Alors, que dire des propositions comme essayer d'éviter les poignées de main entre hommes et femmes; que la communauté fasse une sélection dans la littérature française et québécoise en regard de sa croyance; apporter le point de vue de ... sur les problématiques en biologie, histoire, philosophie; ou limiter le respect des lois à tout ce qui ne s'oppose pas au principe islamique, par exemple. Il faut un moratoire à la lapidation des femmes. Voir une belle citation: "le voile est une obligation mais ne peut faire l'objet d'une contrainte". Certains affirment que l'Islam a tout inventé -- y compris les droits des femmes -- ou mettre de l'Islam partout ou chercher dans les textes du VIIe siècle toutes les réponses aux questions que vous vous posez aujourd'hui.
Que dire maintenant de la peur de la sécularisation de la société. Pourquoi penser que sécularité égale abandon des valeurs morales? Parce que supposément que la religion a été la gardienne de ces valeurs et en conséquence d'une société civilisée.
Il faut s'interroger sur la source des valeurs qui s'inscrivent normalement à tous les plans de la vie en société. La quête du "bien" est-elle le résultat d'une inscription par le religieux en la personne. Autrement, sans religion peut-on créer une morale?
Pourquoi aujourd'hui la majorité des croyants évitent la question de la vérité? Est-ce que l'on se complaît sous le parapluie de la tolérance à se juxtaposer aux autres quitte à être opportuniste et cacher le fait qu'être en majorité dans une société, la "vérité" religieuse (toujours incontournable et indiscutable)serait imposée à tous?
La majorité des dieux et déesses sont morts de leur belle mort et sont entrés au cabinet des curiosités. Pourquoi diable croit-on dur comme fer que "son" dieu est bel et bien réel au sens propre du terme. Les trois monothéismes mènent bien leur bal dans l'espace universel: chaque divinité a bel et bien sa configuration propre et sa ligue de théologiens qui ne tiennent pas de discours identiques. Comment peut-on prétendre qu'il n'y a qu'une seule divinité? Est-ce, à chacun son affairisme religieux. Mais alors, ce n'est que du subjectif implanté par quel subterfuge ou magie enveloppant l'esprit au point de tout obscurcir.

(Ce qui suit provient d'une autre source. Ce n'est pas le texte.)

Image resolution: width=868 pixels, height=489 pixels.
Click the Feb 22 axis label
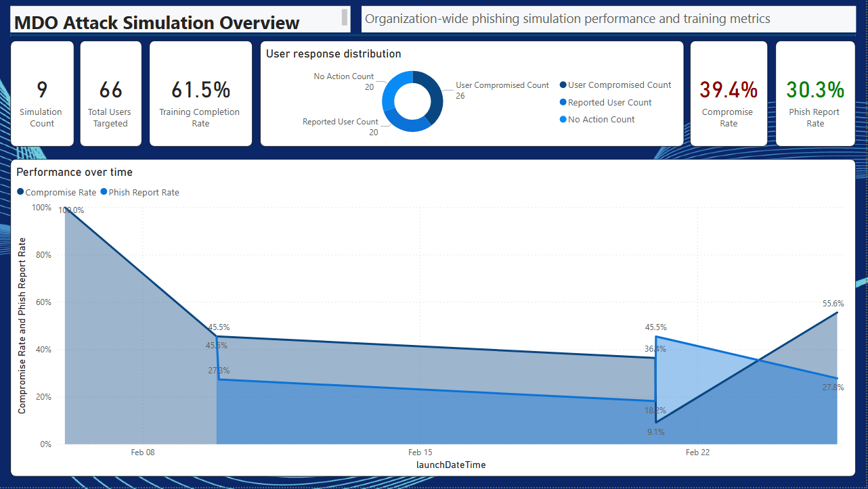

Le croyant aurait-il peur de prendre toute la distance que la pensée peut générer et vraiment s'interroger? Ou ira-t-il se réfugier dans un cerveau inventé par un autre à telle période dans tel contexte et tel espace et telle culture? Et alors, quel critère utilisé pour choisir? Oh! parce qu'il a dit de belles choses! Pourquoi diable ne faites-vous pas de même. Oh! parce que c'était quelqu'un de bien selon untel et untel; et regardez, il a laissé tel écrit, telle parole, et même il a dit que le monde était ainsi et ainsi. Etc. Etc. Mais alors pourquoi pas Shakespeare ou Cervantès, ou Dante, ou, ou, ou vous-mêmes. Oh! je ne suis pas grand chose! Mais qui vous a fait croire cela? Mais c'est quelqu'un qui a tout un rang social, qui a de l'autorité! Mais de quelle autorité parlez-vous alors que vous affirmez que vous êtes une personne souveraine et que vous êtes prête à définir une charte des droits (parce que vous vous y rattachés )... Et ainsi, la conversation se poursuit jusqu'à tard dans la nuit des temps, les questions surgissant au fur et à mesure que le feu intérieur rejaillissait... à poursuivre un autre jour.